Wednesday, February 8, 2017

Religious Power Mongers


Briefly, I wanted to comment on the religious aspects of the Blueprints to Freedom play, for there were constant, conflictual, connected attempts to contain, define, and garner control of religion and the influence it held. Throughout the play and the historical moment it mirrored, we see religion being used as the double-edged sword throughout activism and politics. Constantly, Christians battled each other for meaning, for glimpses of God, and for interpretive rights. When Martin Luther King Jr. comes to Rustin at his headquarters, King uses this opportunity to tell Bayard about his religious experiences in the Montgomery jail. King tells Bayard about his experience with God, demonstrating his faith and his religious hold over the movement and Bayard’s position. Bayard stood there distraught. He had lost God, or contrarily, God had deserted him. In eighth grade, God had come to him in a bathroom, when he was questioning, when he was at his most vulnerable, but Bayard did not answer. In that moment and for the rest of his life, Bayard had lost some religious right, some aspect that would continue to hold him down throughout his years of activism and his religious life. Bayard was forced to be Joshua to King’s Moses. Moreover, throughout the play, similar religious complications played out. For instance, Randolph constantly lorded over Bayard as a mentor and a religious elder – continuing to deny him his role, his humanity, and his place. Randolph dictated what he wanted and Bayard’s only response was to comply.
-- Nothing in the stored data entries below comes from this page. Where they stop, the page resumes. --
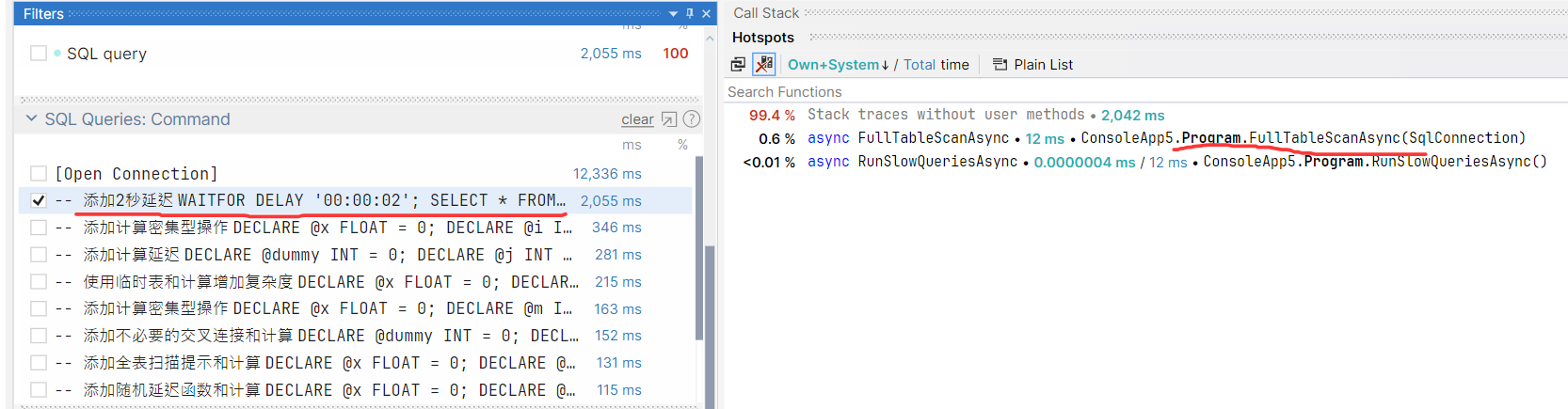Click the pop-out arrow icon beside clear
The height and width of the screenshot is (409, 1568).
point(669,119)

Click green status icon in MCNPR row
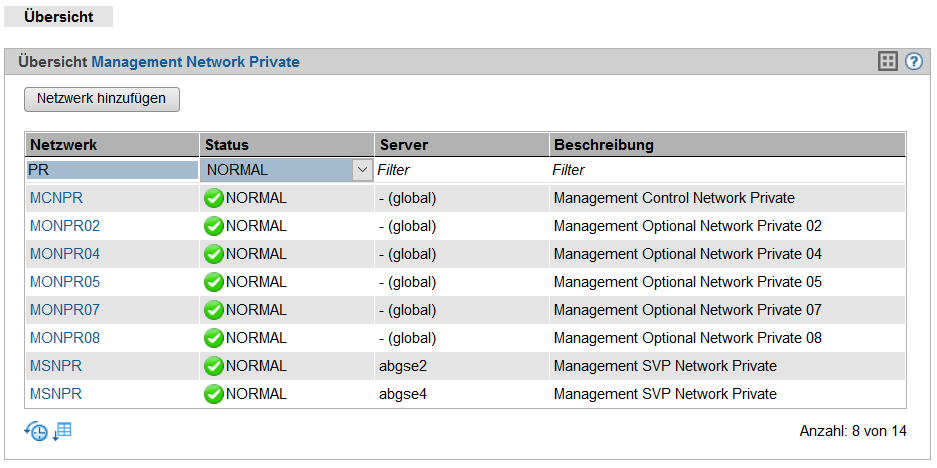213,198
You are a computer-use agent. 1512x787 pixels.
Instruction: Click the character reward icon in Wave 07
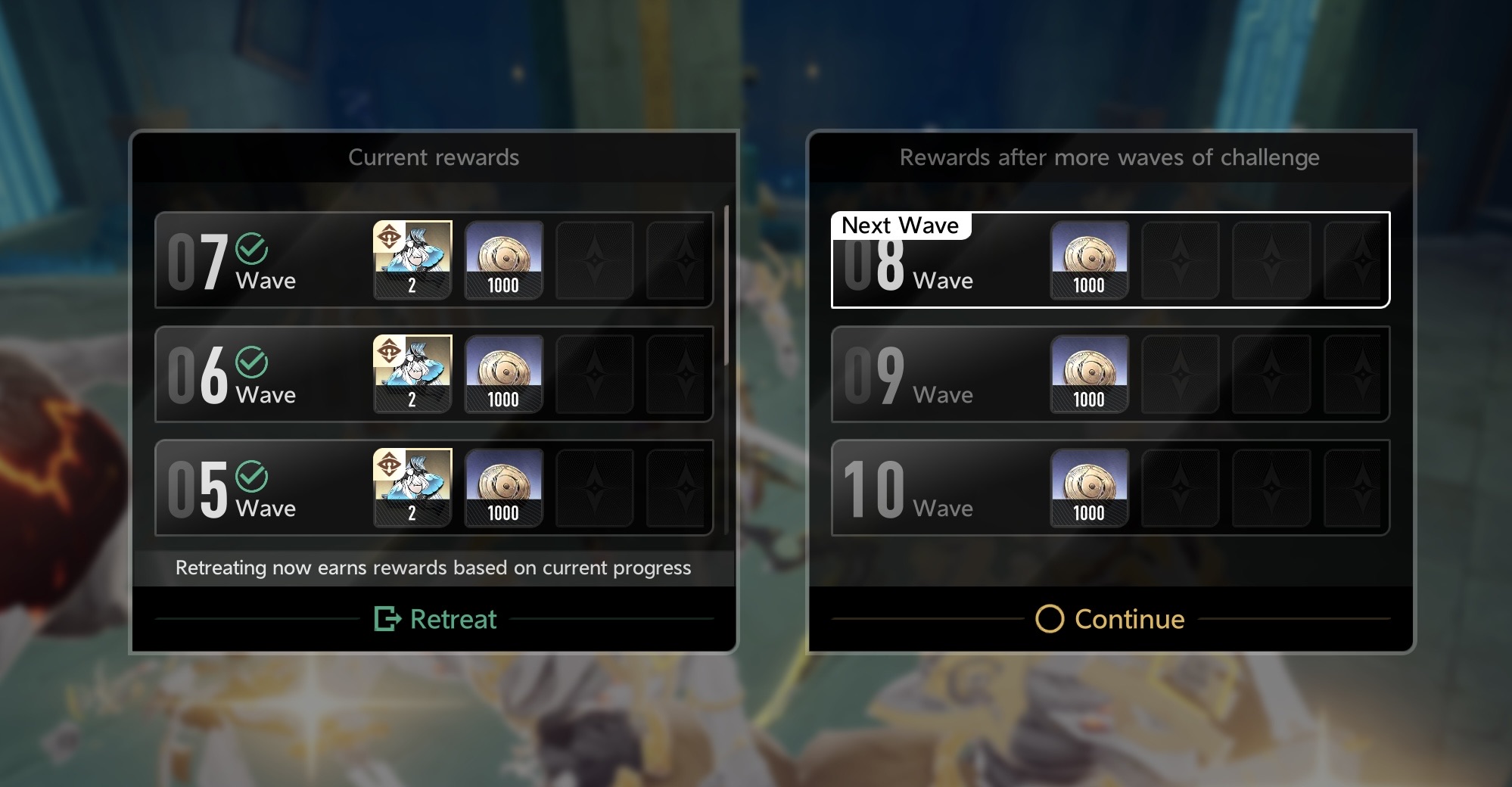click(412, 260)
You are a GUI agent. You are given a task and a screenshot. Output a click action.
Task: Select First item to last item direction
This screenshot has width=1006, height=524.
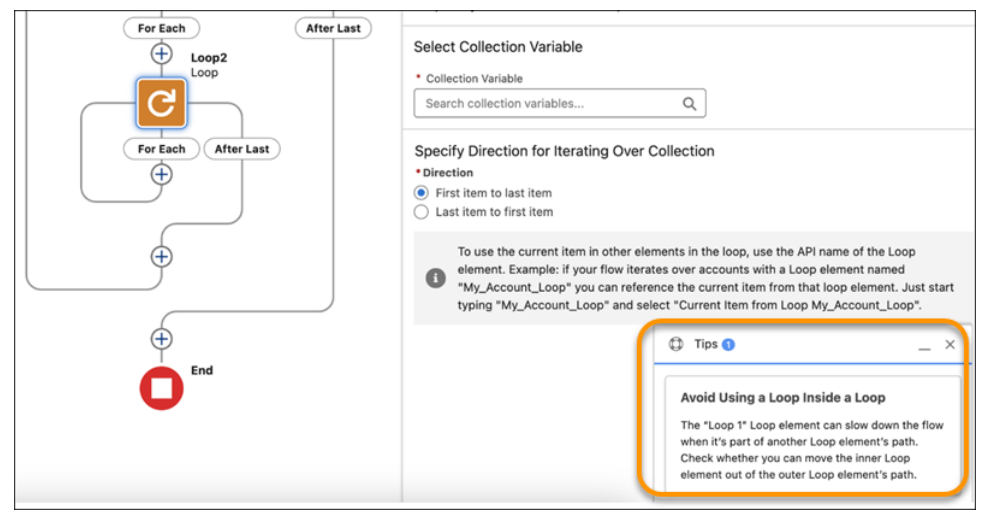point(421,193)
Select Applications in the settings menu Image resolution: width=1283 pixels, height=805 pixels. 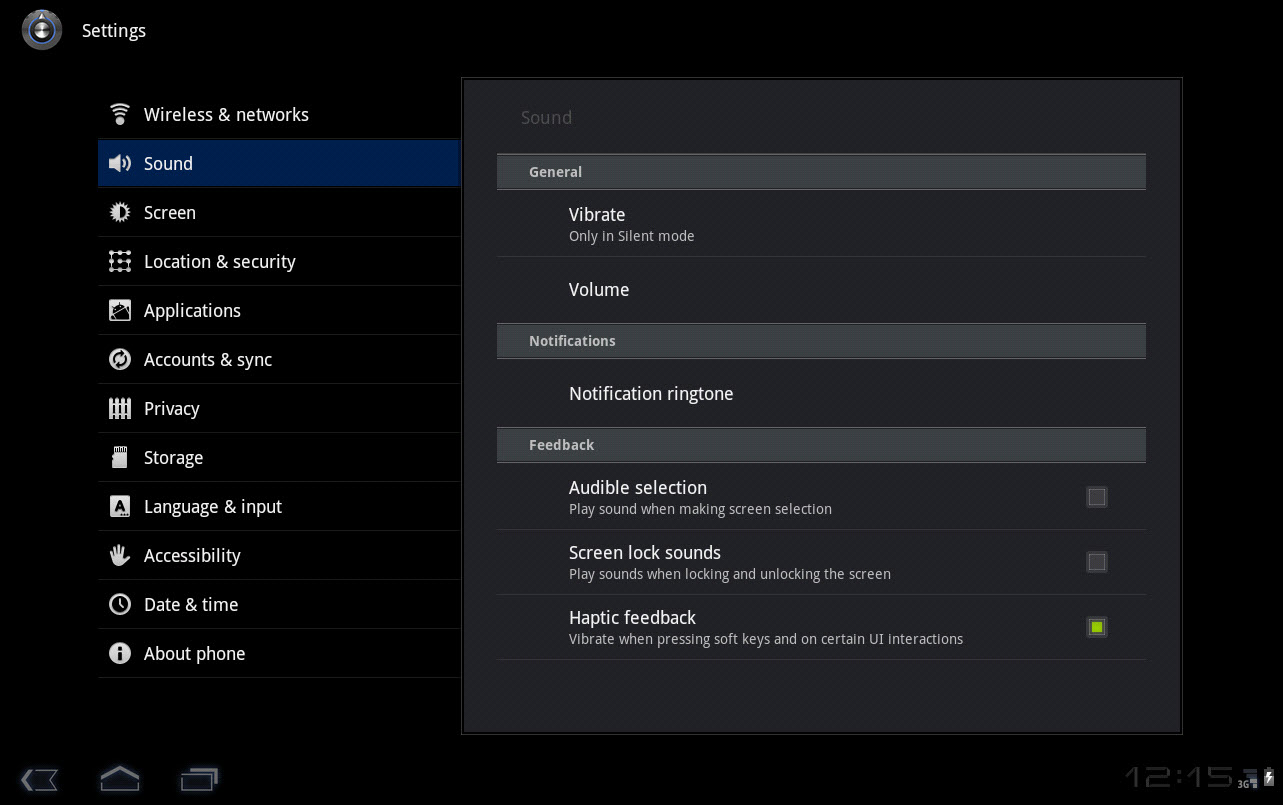click(192, 311)

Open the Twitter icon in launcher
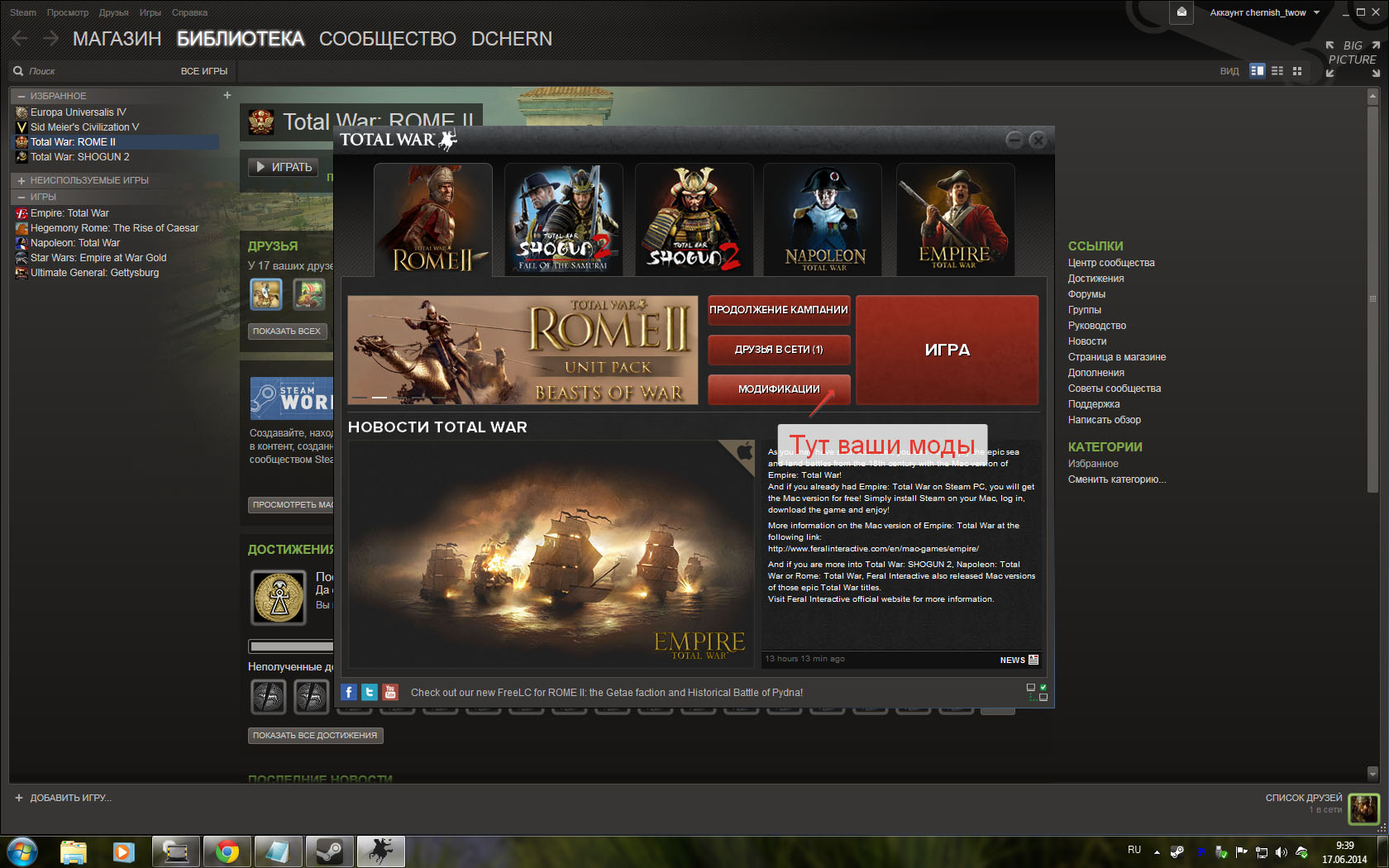[x=370, y=693]
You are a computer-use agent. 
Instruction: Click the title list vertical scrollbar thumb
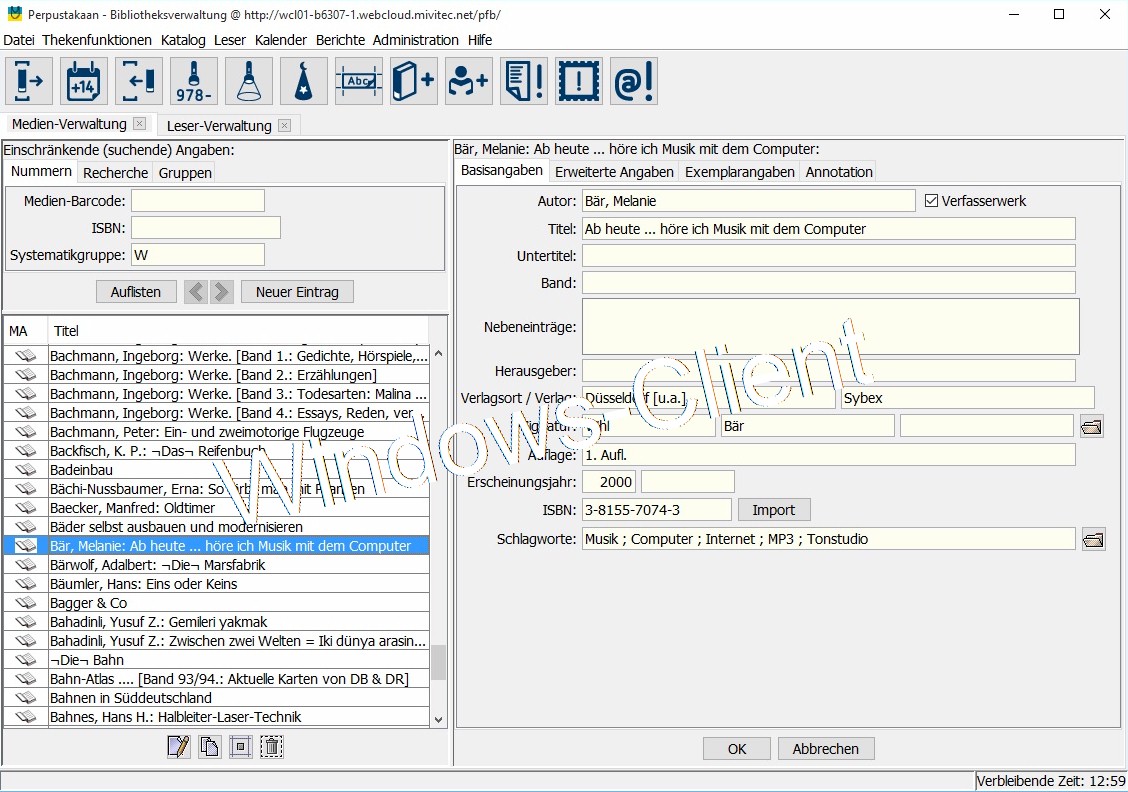click(438, 662)
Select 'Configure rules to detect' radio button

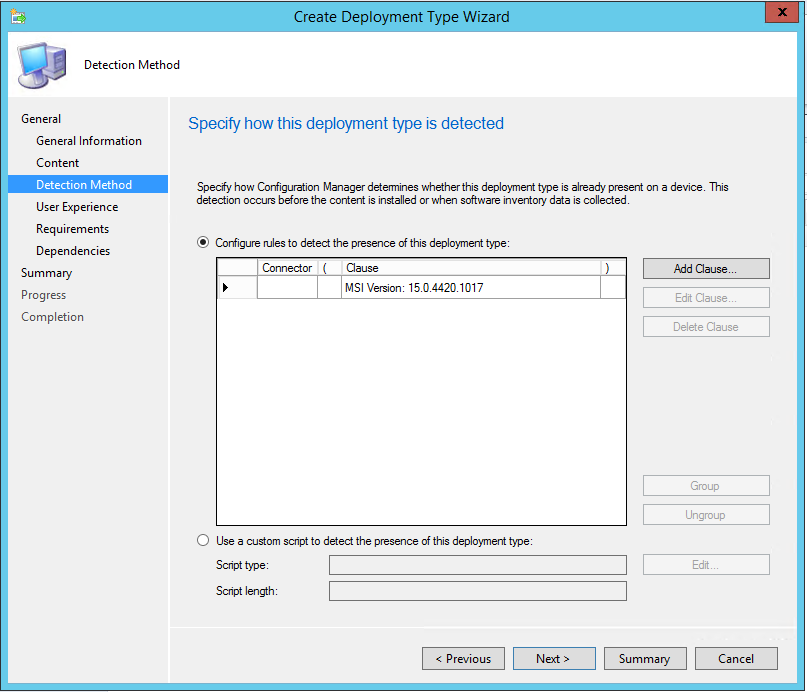tap(204, 243)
Bayard’s religious failings, in part due to his sexuality, his Godlessness, and his assistant’s atheism, are pitted against him throughout the play, denying him control and influence. Everywhere he turns, he loses due to his lack, due to his lost God. Finally, Bayard faces the harshest punishment: he loses his love; he loses his dream of Gandhian civil disobedience in the United States enacted on behalf of racial justice; and he loses his sense of self and autonomy. As a final act, he gives up his entire self: he gives himself to God; however, this dream, this promise could only be illusory in light of the entire play preceding it.